Layer Library Version
RL environment Gymnasium 0.29.1
Deep learning PyTorch 2.2.0
Experiment tracking MLflow 2.10.0
Hyperparam sweep Optuna 3.5.0
API serving FastAPI + Uvicorn 0.109 / 0.27
Data NumPy + Pandas 1.26.4 / 2.2.0
Visualization Matplotlib + Seaborn 3.8.2 / 0.13.2
Testing pytest 8.0.0
Linting ruff 0.2.0

UN SDG Alignment

  • SDG 2 — Zero Hunger: Routes food to shelters efficiently; prioritizes high-need sites
  • SDG 11 — Sustainable Cities: Reduces unnecessary vehicle distance; models urban last-mile logistics
  • SDG 12 — Responsible Consumption: Directly minimizes food spoilage in the reward signal

Branch Strategy

main          ← stable, squash-merged sprints only
dev           ← integration branch, always green
feature/xyz   ← one branch per sprint, PR into dev

All merges go through PRs. No direct pushes to main. Sprint history in CONTRIBUTING.md.
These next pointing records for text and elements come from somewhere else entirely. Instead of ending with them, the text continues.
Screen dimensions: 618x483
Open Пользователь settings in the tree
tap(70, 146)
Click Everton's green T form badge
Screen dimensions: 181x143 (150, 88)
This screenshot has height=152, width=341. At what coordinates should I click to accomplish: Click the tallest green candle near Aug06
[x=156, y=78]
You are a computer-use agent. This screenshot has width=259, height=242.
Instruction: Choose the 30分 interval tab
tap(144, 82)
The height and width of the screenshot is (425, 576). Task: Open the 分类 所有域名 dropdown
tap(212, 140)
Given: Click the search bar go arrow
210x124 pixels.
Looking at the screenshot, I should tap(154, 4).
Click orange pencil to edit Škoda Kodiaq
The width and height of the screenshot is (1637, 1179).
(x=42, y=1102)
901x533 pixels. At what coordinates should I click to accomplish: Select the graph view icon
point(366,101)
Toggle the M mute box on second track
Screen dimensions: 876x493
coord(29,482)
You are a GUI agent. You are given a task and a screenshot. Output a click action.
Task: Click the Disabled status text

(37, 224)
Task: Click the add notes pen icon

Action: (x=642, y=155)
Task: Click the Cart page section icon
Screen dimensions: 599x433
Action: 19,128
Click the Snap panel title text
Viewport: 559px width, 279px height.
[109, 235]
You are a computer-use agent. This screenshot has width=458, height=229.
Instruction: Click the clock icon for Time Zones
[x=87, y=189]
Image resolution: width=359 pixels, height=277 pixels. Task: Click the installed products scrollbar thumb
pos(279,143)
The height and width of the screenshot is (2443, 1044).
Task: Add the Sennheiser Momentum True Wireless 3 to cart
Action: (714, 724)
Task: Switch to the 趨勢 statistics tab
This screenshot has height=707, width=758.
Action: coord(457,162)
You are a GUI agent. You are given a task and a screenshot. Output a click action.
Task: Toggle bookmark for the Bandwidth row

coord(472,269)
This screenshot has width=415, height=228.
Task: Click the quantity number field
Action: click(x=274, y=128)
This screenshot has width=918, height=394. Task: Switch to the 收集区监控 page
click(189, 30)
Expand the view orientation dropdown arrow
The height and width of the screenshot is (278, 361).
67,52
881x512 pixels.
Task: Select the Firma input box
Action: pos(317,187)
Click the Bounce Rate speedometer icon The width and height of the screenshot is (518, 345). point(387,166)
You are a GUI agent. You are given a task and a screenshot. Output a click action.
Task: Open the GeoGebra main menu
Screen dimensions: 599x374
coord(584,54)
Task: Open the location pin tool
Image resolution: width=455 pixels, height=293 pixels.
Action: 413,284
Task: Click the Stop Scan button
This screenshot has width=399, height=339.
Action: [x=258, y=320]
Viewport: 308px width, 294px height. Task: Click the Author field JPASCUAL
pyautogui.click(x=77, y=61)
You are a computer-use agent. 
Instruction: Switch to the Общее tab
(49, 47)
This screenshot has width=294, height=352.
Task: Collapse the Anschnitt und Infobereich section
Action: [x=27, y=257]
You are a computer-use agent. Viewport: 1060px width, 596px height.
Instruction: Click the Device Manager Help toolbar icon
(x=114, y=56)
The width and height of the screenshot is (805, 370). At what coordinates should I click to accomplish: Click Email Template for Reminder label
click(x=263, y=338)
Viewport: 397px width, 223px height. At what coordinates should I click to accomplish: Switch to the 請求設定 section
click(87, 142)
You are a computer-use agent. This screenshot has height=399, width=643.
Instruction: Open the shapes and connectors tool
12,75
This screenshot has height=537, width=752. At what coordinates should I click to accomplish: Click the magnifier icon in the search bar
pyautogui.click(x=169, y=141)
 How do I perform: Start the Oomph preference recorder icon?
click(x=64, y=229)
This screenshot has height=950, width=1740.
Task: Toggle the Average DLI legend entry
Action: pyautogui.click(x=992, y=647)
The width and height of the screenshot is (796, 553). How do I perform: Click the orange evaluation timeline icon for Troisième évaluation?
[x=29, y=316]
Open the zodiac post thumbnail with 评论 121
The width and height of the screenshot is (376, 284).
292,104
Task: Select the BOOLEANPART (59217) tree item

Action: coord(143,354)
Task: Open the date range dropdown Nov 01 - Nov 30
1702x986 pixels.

MLOps Course Rubric Coverage

Requirement Where
Multiple models Q-Learning, SARSA, DQN + 2 baselines
Hyperparam tuning Optuna sweeps via configs/ YAMLs
MLflow tracking mlops_tracking.py + mlruns/
Model Registry scripts/register_models.py
Reproducible script train.py --config
FastAPI endpoint api/
Drift monitoring prediction log comparison in /metrics
Docker + compose Dockerfile.train, Dockerfile.serve, docker-compose.yml
CI/CD .github/workflows/ (GitHub Actions)
Git branching main / dev / feature/*
Config-as-code all experiment params in YAML
Data versioning data/VERSIONS.md changelog

Built with too much caffeine and genuine concern about food waste.